> Отрывок:
********************

В столице, как мы предполагаем, Альбицкий имел деликатные беседы в правительственных ведомствах. Были ли такие встречи проведены с чиновниками в Главном управлении землеустройстве и земледелия, в Лесном департаменте или в МИДе, мы точно не знаем. Нет документов, которые могли бы этот вопрос прояснить. Однако ввиду деликатной темы бесед, их, возможно, и не существует. В нашем распоряжении имеются косвенные аргументы. Опираются они, на зафиксированные участниками и подтвержденные архивными документами факты хода длительных переговоров. Подробное описание трехмесячного процесса переговоров дано и российской, и норвежской стороной. Таким образом, мы знаем весь ход и описанные в документах результаты конференции.

********************

> Исходные данные:
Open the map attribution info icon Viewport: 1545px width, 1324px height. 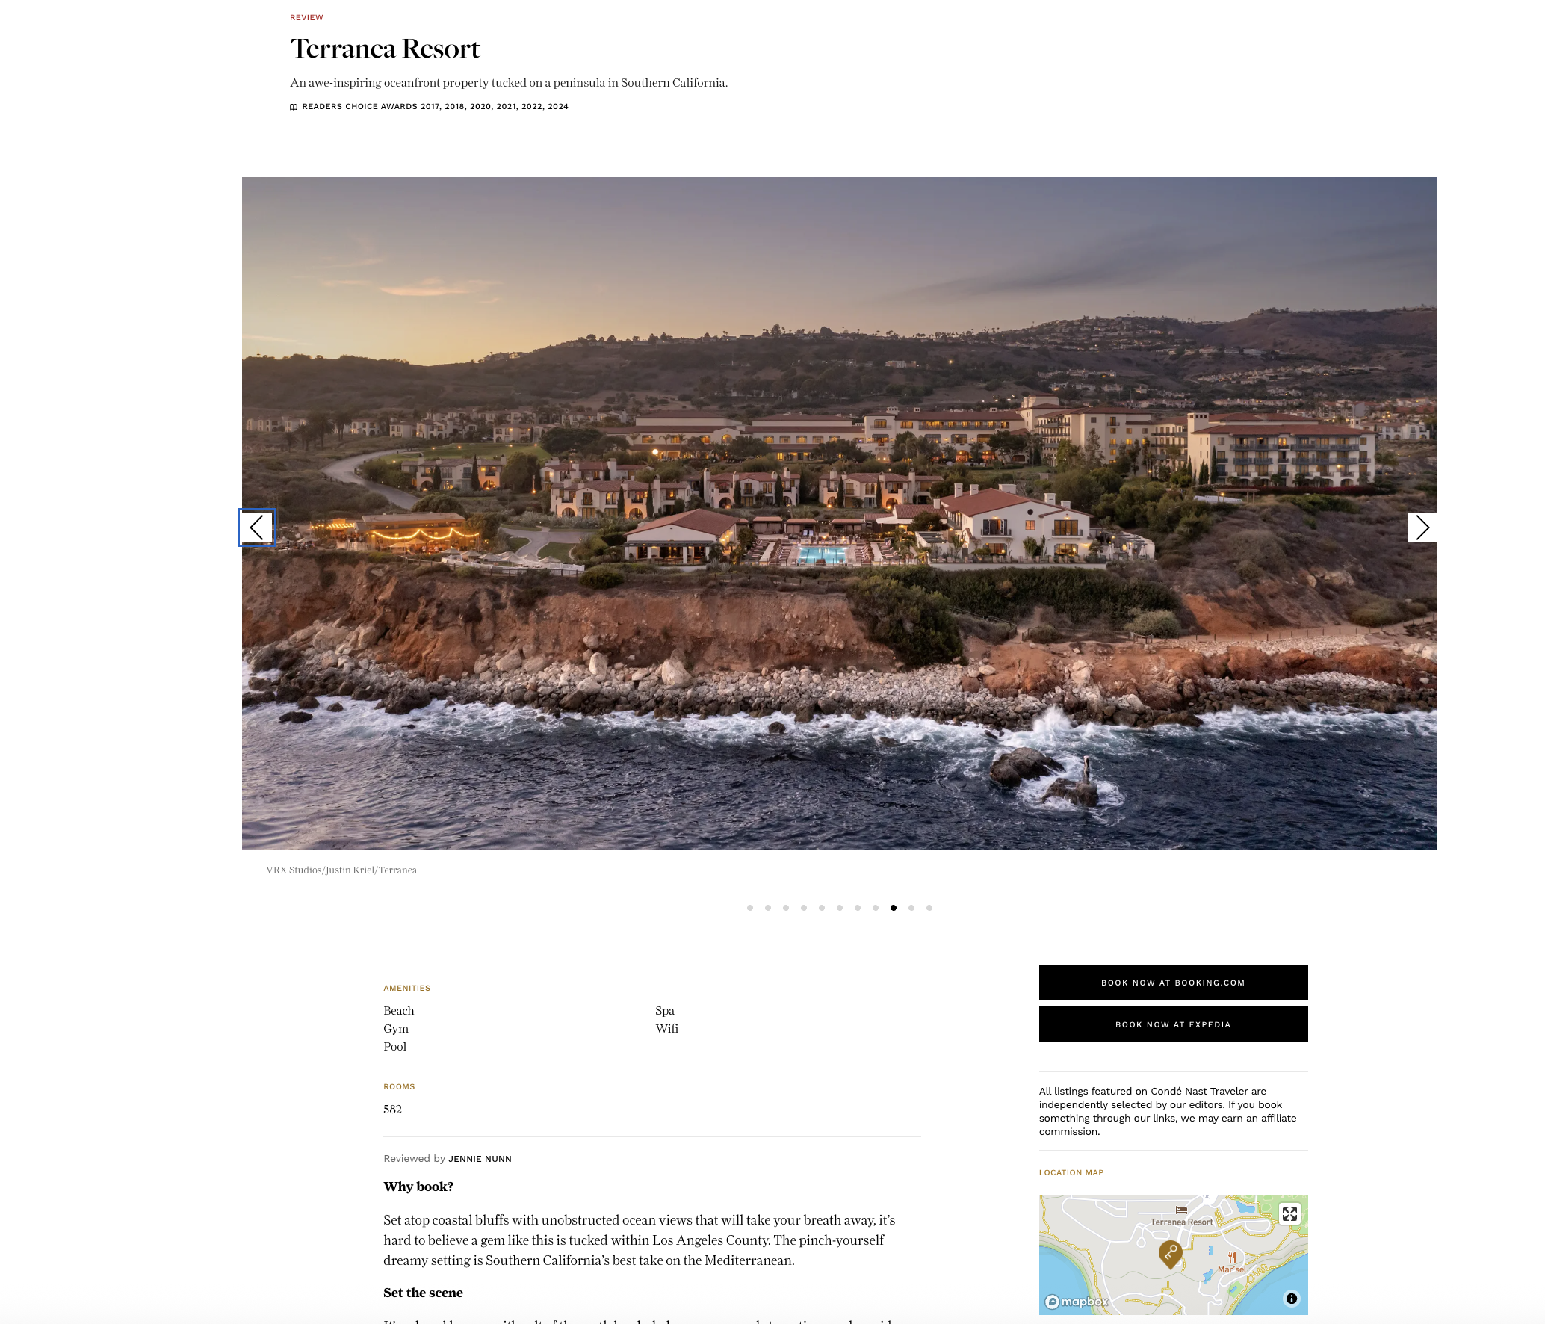point(1291,1299)
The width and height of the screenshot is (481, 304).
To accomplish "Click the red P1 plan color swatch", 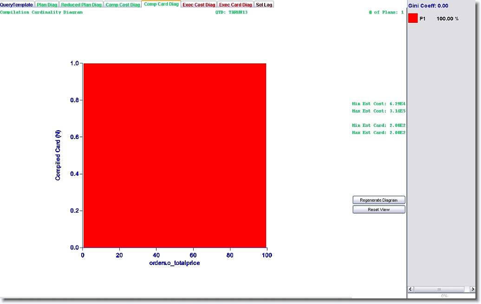I will tap(413, 19).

********************

> Задачи:
(1) Чьей стороной, согласно отрывку об Альбицком, дано подробное описание трехмесячного процесса переговоров?
(2) Перепишите фрагмент отрывка об Альбицком слово в слово: начните со слов «В столице, как» и остановитесь после слов «документах результаты конференции.».
(3) Продолжите отрывок об Альбицком, начав сразу после его последнего предложения.
Эти строки никак не связаны с отрывком об Альбицком.

> Ответы:
(1) И российской, и норвежской стороной.

(2)
В столице, как мы предполагаем, Альбицкий имел деликатные беседы в правительственных ведомствах. Были ли такие встречи проведены с чиновниками в Главном управлении землеустройстве и земледелия, в Лесном департаменте или в МИДе, мы точно не знаем. Нет документов, которые могли бы этот вопрос прояснить. Однако ввиду деликатной темы бесед, их, возможно, и не существует. В нашем распоряжении имеются косвенные аргументы. Опираются они, на зафиксированные участниками и подтвержденные архивными документами факты хода длительных переговоров. Подробное описание трехмесячного процесса переговоров дано и российской, и норвежской стороной. Таким образом, мы знаем весь ход и описанные в документах результаты конференции.

(3)
Подготовленное профессором Альбицким заключение принципиально важное и общее по характеру. Предложение норвежского акционерного общества «Сюдварангер», писал он, имеет стратегическое значение: «…в целях охраны русской государственности на далекой, но богатой окраине России нежелательно… поскольку «при переходе водопадов в руки норвежцев к ним перейдёт вся экономическая сила. А вместе с сим, все русское, православное будет навсегда вытеснено с издревле русской земли»[50]. Выраженный охранительный подход и взгляды профессора, по сути, совпадали с оценкой ситуации в русском МИДе. Возможно, это и были главные причины, которые обеспечили ему доверие начальства.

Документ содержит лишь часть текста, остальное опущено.